What is needed is an exact transcription of the line containing "This screenshot has height=531, width=780." and every line after it through the end of the entries below, with no pictures.

- _Records supplied_:
---
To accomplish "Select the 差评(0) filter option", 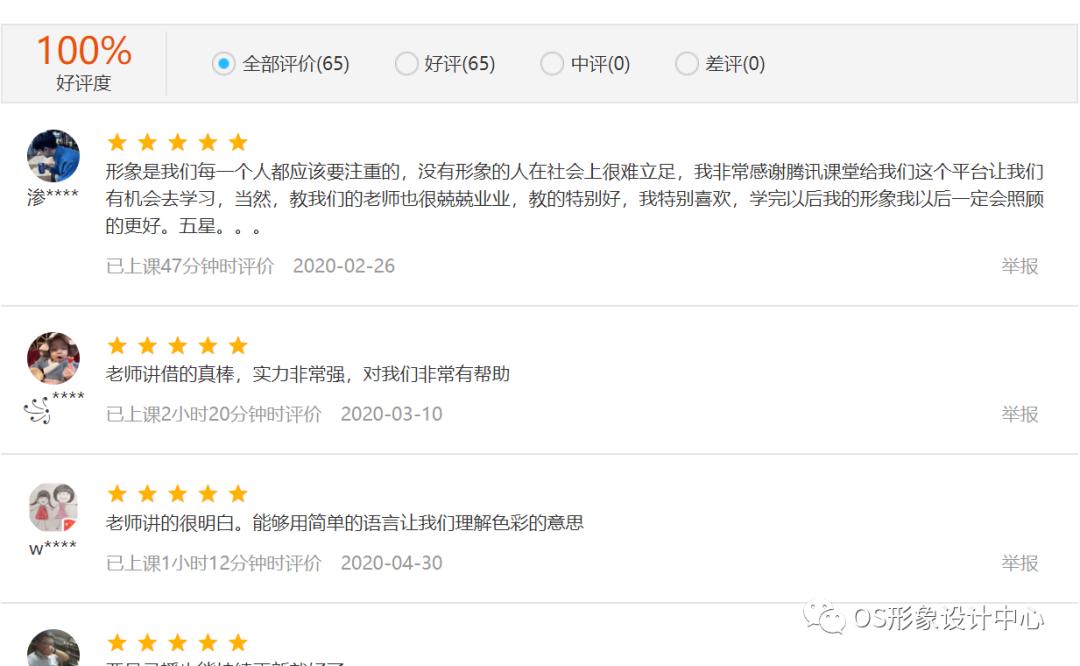I will tap(722, 63).
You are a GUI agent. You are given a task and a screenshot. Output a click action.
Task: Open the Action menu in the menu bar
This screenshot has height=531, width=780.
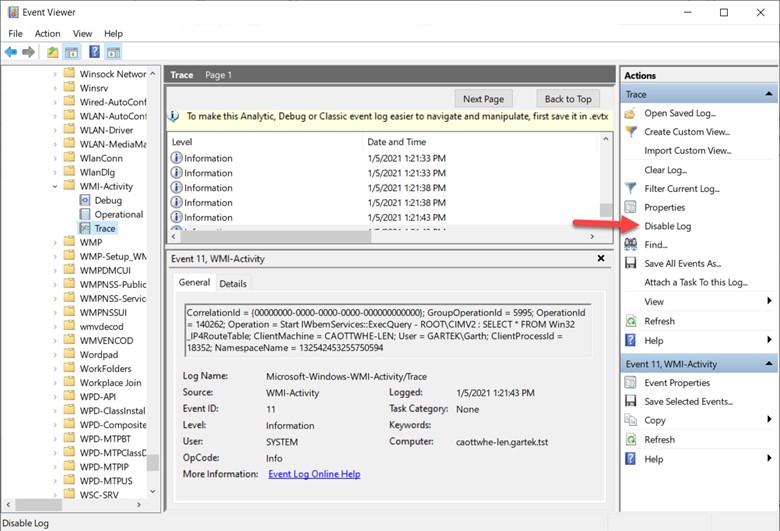(47, 33)
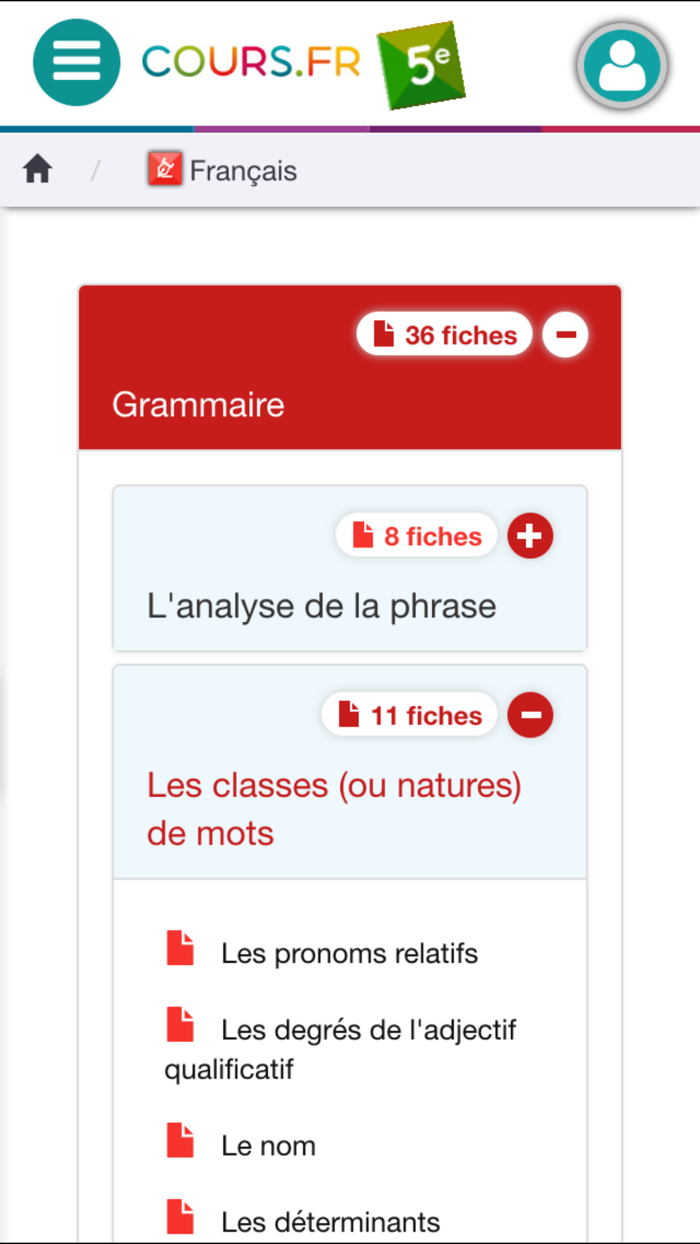700x1244 pixels.
Task: Click the home breadcrumb icon
Action: [37, 169]
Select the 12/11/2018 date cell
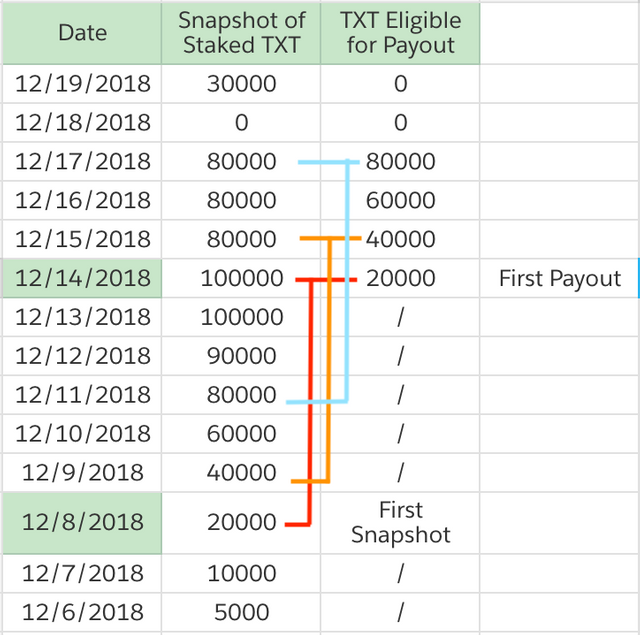The image size is (640, 635). [x=82, y=396]
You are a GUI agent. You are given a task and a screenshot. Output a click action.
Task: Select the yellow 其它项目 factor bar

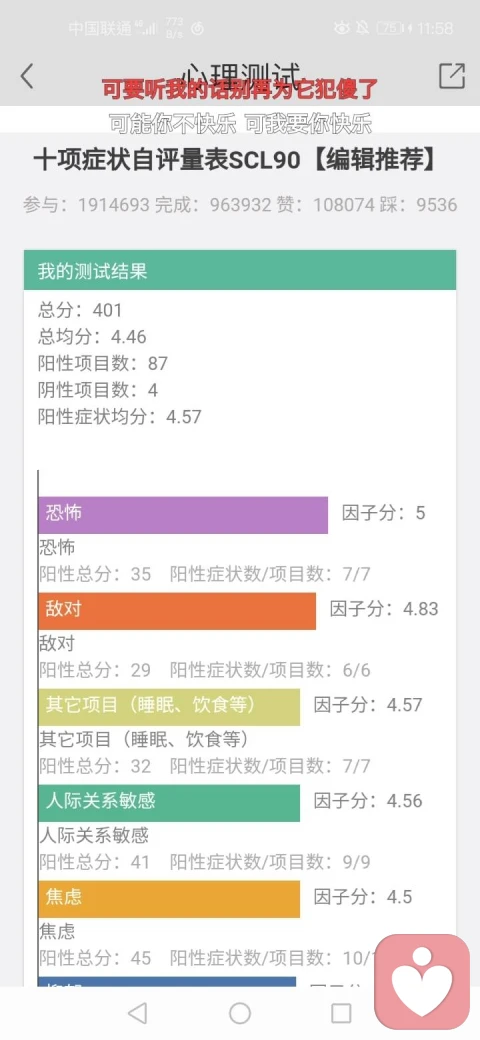point(169,707)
---
- _Answer box_:
This screenshot has height=531, width=780.
(47, 33)
700x1244 pixels.
Task: Click the home breadcrumb icon
Action: [37, 169]
Select the 12/11/2018 date cell
The image size is (640, 635). [x=82, y=396]
You are a GUI agent. You are given a task and a screenshot. Output a click action.
Task: Select the yellow 其它项目 factor bar

point(169,707)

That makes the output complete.